En faisant cette remarque, le nouveau membre du gouvernement de transition levait le voile sur des insuffisances de la communication publique. En effet, malgré les discours, les réflexions menées dans le cadre de nombreux séminaires et autres journées d’études, les formations dispensées et les textes promulgués, la communication publique évoluait dans de véritables carcans qui voulaient l’inscrire dans un cadre immuable, celui de la parole unique.

Réellement formatée, celle-ci ne favorisait aucune déclaration importante en dehors d’un cercle restreint de personnes. Les grands choix du pays et les grandes décisions étaient l’affaire du seul chef de l’Etat qui les présentait dans des discours bien préparés. Et lorsque cela n’est pas le cas, ce dernier «délègue» pour ainsi dire sa prise de parole. Laquelle délégation  est toujours annoncée au préalable par des expressions du genre «sur instructions de…» comportant nombre de phrases pour signifier que c’est le président de la République qui est pratiquement à l’origine de tout. Combien de responsables ont, du reste, été congédiés ou se sont faits tapés sur les doigts pour avoir alerté sur une décision qui devait être l’apanage de l’ancien président ou pour ne pas avoir parlé «politiquement correct».
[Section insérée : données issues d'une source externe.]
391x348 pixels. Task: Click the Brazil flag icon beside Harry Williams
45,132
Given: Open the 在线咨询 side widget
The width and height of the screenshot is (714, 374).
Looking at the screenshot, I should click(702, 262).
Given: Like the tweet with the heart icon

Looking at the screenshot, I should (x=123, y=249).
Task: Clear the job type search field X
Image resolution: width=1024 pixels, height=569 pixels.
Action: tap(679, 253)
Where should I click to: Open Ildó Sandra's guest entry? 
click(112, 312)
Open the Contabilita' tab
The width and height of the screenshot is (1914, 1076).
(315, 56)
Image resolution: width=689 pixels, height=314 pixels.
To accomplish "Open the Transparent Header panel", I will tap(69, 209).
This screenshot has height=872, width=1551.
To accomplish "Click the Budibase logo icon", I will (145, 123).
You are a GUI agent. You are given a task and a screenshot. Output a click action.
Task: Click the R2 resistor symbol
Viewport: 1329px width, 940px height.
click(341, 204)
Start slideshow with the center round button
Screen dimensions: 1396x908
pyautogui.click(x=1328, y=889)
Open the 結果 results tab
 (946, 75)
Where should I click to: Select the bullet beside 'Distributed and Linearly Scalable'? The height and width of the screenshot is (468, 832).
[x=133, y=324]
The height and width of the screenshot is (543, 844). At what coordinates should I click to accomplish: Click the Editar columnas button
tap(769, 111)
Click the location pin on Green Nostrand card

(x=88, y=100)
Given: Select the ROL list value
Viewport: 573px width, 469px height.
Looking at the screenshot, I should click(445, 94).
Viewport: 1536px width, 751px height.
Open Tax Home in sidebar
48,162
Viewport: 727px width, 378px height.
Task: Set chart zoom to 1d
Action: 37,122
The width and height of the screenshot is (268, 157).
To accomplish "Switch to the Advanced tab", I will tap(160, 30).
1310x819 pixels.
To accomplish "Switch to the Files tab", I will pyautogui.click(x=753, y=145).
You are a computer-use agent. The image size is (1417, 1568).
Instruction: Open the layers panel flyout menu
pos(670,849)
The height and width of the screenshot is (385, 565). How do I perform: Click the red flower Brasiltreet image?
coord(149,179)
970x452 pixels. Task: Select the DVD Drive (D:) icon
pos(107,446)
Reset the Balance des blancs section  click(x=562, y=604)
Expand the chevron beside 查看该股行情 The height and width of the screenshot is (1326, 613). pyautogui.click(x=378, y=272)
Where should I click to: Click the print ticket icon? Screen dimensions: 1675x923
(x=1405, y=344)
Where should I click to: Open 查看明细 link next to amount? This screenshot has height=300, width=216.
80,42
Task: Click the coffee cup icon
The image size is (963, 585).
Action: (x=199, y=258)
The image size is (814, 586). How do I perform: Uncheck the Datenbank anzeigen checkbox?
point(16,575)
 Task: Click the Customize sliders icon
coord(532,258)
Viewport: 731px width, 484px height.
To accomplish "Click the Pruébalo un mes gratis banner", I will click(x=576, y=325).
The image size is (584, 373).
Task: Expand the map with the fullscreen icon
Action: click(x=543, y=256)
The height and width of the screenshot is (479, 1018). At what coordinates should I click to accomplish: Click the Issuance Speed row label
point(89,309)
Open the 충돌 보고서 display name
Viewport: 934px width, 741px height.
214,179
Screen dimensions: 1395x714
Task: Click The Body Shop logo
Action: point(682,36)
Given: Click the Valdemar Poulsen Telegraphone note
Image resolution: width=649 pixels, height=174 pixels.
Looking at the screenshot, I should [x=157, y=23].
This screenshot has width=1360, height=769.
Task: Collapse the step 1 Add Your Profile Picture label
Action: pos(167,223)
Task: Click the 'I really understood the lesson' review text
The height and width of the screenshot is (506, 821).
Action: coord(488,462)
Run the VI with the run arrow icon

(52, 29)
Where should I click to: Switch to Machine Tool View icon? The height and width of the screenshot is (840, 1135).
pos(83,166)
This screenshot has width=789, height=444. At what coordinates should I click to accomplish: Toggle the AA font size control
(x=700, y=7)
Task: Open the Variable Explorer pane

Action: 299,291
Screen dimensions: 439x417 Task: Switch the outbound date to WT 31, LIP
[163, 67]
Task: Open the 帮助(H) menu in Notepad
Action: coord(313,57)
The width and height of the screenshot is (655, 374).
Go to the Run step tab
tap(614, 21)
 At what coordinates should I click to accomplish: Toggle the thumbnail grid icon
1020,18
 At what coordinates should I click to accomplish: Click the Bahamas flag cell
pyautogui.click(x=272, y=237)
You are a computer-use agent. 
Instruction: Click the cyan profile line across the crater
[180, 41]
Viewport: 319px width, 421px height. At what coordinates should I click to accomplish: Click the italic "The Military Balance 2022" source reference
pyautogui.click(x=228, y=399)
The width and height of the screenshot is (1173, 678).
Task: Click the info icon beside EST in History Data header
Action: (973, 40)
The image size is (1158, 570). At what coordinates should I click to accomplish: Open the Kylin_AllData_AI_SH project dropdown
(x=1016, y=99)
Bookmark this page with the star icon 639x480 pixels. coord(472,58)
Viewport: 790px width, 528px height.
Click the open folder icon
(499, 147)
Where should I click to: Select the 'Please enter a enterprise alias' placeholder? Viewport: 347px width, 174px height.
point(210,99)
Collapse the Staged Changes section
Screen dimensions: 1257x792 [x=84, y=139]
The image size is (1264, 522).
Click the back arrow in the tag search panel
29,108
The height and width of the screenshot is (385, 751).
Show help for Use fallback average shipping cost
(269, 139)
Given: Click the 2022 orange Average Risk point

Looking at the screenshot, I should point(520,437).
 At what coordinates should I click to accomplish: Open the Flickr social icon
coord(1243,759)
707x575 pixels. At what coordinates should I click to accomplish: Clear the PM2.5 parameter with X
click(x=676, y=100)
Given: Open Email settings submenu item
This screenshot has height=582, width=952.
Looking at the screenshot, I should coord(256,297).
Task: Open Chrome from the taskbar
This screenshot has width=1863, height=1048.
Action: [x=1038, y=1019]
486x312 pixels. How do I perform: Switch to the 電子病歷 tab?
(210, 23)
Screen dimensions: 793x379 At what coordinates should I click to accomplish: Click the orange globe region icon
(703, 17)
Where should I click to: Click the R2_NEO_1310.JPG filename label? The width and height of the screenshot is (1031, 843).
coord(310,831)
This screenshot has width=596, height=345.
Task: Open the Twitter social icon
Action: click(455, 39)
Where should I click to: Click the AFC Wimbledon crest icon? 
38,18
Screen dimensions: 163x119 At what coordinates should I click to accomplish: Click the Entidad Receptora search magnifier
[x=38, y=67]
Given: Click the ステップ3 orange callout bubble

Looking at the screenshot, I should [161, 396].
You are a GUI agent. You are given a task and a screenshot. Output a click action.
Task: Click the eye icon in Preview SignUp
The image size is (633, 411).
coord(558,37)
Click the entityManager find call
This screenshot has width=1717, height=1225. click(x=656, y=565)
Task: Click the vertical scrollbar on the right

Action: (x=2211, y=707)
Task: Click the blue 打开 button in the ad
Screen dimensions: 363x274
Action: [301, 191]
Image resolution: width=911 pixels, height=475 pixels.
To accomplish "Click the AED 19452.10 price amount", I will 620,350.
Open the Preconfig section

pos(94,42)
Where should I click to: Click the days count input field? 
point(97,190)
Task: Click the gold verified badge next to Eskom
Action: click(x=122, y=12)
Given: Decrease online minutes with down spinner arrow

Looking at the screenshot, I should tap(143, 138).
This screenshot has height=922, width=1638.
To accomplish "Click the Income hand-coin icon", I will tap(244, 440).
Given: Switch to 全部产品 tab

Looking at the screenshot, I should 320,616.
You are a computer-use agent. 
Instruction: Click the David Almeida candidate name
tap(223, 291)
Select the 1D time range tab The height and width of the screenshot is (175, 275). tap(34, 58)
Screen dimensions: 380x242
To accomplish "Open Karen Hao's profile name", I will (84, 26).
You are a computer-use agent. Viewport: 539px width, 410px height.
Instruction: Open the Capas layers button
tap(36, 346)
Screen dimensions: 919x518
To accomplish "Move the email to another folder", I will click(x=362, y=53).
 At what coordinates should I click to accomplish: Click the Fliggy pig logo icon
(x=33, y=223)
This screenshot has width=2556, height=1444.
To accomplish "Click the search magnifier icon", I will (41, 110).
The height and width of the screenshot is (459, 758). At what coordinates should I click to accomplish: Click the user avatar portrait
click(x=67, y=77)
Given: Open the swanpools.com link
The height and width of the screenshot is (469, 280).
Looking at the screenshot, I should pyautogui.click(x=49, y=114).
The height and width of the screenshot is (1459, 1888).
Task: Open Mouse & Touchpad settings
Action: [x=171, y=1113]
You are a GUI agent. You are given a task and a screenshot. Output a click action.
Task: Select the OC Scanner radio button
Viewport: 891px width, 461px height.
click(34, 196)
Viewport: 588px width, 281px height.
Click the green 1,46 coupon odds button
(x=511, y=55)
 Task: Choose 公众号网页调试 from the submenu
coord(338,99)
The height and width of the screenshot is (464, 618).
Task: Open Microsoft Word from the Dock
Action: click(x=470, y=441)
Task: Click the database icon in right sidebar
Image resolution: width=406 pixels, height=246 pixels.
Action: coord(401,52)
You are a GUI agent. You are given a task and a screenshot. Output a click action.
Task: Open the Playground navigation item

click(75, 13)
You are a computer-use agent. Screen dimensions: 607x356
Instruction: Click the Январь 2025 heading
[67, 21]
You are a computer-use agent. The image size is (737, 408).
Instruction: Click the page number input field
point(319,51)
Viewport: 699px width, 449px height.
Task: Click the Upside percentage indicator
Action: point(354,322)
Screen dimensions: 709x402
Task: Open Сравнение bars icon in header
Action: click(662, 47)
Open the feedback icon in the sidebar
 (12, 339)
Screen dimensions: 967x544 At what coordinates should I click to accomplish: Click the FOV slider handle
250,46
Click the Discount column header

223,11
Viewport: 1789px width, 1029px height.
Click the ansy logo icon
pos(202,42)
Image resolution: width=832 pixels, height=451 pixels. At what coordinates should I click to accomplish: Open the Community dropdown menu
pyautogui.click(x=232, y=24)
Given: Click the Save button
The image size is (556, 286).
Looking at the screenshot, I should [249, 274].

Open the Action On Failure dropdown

Des instruments de propagande

Un schéma et une réalité qui se vérifient au niveau de toutes les structures de l’Etat lorsqu’il s’agissait de répondre aux interrogations de la presse et des interlocuteurs de l’administration et notamment des citoyens. Créés au niveau de tous les ministères et des établissements et entreprises publiques, les “bureaux de presse et des relations avec les citoyens“ étaient des instruments de propagande usant d’un modèle basé sur une communication descendante qui se souciait d’abord de présenter «les acquis et les réalisations engrangés par tous les secteurs au cours des années du Changement».

Les quelques moments de crise montraient combien cette communication était défaillante. On se souvient que lors de l’attentat contre la synagogue de Djerba, la Griba, au printemps 2002, la version longtemps véhiculée fut celle d’une déflagration d’une bouteille de gaz!

Cette manière d’emprisonner la parole publique obéissait à une architecture qui rendait vaine toute possibilité d’échapper à ce qui ressemble à un verrouillage. Expression de ce verrouillage? Tous ceux qui sont chargés de la communication publique ne peuvent s’offrir aucune initiative. Le moindre communiqué, dépliant ou encore rapport d’activité sont réalisés sous la tutelle et la responsabilité directe du premier responsable de la structure concernée qui ne manquait pas de travestir la vérité. Les personnes chargées de la communication sont, en outre, souvent -à dessein- déconsidérées. Il est ainsi rare qu’elles assistent aux réunions qui comptent ou qu’elles soient mises au parfum des grandes décisions et des politiques engagées.

Ces dernières n’ont, par ailleurs, que rarement une réelle perspective d’évolution de carrière. Comme leurs fonctions ne sont pas toujours inscrites dans les organigrammes des structures du service public.